■ **Text passage**:
The 1940 All-Ireland Senior Camogie Championship was the high point of the 1940 season in Camogie. The championship was won by Cork, who defeated Galway by a five-point margin in the final.

Structure
Dublin were still in isolation, the only remaining members left of the old Camogie association while the other country boards affiliated to the National Camogie Association after a dispute over lifting the ban on hockey players. Cork defeated Waterford by 5–3 to 1–4 in the only match played in Munster, a match refereed by dual All-Ireland medallist and future Taoiseach, Jack Lynch. Antrim, champions for five years in Ulster, were surprisingly beaten by Derry, who then lost the Ulster final to Cavan. Celia Mulholland, Eileen O'Beirne, Peg Morris and Frances Coen scored Galway's goals in their semi-final defeat of Cavan. Louth had most of the play and did most of the attacking in the second half when they lost to Cork in the semi-final at Darver. Renee Fitzgerald, Eileen Casey, Kathleen Barry Murphy and Casey again were Cork's goalscorers.

■ **Required work**:
1. List the players that the passage on the 1940 camogie championship names as scoring Galway's goals in the semi-final against Cavan.
2. Retype a section of the passage on the 1940 camogie championship, starting at "The 1940 All-Ireland" and ending at "in the final.".

■ **Provided data**:
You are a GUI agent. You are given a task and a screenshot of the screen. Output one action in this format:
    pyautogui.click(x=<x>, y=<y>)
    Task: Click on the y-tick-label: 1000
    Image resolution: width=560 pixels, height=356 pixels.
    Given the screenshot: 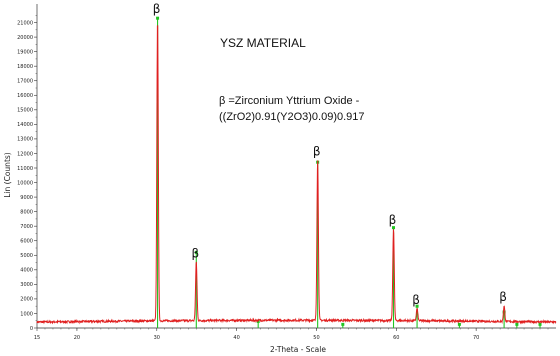 What is the action you would take?
    pyautogui.click(x=26, y=314)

■ **Answers below**:
1. Celia Mulholland, Eileen O'Beirne, Peg Morris, Frances Coen

2.
The 1940 All-Ireland Senior Camogie Championship was the high point of the 1940 season in Camogie. The championship was won by Cork, who defeated Galway by a five-point margin in the final.